Target position listing
· · · ·
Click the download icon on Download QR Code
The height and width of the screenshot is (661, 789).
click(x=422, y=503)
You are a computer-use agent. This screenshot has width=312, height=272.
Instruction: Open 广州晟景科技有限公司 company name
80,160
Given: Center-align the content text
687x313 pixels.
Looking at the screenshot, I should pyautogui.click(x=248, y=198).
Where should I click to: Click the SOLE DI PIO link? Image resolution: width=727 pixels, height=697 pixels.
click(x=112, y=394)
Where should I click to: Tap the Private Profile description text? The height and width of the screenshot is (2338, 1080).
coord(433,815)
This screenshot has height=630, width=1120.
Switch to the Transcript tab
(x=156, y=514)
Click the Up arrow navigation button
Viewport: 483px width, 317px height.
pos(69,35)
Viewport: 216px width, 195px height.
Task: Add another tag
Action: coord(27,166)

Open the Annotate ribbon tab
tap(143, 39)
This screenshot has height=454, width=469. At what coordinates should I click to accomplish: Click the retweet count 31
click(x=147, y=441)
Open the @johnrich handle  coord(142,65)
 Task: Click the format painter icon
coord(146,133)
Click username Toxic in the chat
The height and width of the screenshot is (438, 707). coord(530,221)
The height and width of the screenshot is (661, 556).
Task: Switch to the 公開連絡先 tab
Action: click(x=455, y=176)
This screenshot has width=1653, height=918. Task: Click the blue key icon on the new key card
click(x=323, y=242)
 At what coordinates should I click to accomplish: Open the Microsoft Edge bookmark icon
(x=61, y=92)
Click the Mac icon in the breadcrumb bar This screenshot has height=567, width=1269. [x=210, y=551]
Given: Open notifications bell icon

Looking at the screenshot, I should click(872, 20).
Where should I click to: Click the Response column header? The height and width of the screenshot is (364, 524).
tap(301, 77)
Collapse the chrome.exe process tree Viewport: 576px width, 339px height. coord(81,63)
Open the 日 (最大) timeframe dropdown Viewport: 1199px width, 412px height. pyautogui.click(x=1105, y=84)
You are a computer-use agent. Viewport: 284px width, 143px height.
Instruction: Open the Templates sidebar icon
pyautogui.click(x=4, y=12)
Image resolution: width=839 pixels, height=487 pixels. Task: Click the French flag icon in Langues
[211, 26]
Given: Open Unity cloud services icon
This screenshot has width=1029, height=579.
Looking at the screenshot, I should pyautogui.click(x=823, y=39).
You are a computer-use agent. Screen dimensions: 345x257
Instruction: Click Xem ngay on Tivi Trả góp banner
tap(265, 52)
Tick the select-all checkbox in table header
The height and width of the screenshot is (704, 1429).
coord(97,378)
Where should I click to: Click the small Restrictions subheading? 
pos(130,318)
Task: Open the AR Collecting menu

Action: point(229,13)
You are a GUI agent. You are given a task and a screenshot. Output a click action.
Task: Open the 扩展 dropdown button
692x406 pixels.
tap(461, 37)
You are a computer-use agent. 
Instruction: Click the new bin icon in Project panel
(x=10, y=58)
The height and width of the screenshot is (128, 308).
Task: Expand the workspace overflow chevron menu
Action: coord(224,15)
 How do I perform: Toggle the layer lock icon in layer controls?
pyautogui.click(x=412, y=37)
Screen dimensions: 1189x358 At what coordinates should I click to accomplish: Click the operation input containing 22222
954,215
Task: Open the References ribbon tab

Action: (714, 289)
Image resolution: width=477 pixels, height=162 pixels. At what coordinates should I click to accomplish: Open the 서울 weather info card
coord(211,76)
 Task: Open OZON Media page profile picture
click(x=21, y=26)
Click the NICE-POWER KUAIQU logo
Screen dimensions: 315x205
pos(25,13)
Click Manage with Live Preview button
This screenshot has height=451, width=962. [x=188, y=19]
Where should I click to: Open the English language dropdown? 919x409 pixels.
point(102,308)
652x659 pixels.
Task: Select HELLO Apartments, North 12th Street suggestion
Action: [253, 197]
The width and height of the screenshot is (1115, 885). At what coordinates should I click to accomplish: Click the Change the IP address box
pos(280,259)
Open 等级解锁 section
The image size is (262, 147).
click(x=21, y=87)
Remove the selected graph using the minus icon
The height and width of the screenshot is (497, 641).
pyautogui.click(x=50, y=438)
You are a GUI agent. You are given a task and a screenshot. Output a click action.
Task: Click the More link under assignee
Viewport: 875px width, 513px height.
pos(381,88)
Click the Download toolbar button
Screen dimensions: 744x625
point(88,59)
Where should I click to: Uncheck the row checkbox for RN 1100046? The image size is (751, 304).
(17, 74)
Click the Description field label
· · · ·
Copy out the lines of the listing above word for word, starting at the line that contains "Open the 日 (最大)" and ending at the line that contains "should pyautogui.click(x=823, y=39).", with both of those lines included.

Open the 日 (最大) timeframe dropdown Viewport: 1199px width, 412px height. pyautogui.click(x=1105, y=84)
You are a computer-use agent. Viewport: 284px width, 143px height.
Instruction: Open the Templates sidebar icon
pyautogui.click(x=4, y=12)
Image resolution: width=839 pixels, height=487 pixels. Task: Click the French flag icon in Langues
[211, 26]
Given: Open Unity cloud services icon
This screenshot has width=1029, height=579.
Looking at the screenshot, I should pyautogui.click(x=823, y=39).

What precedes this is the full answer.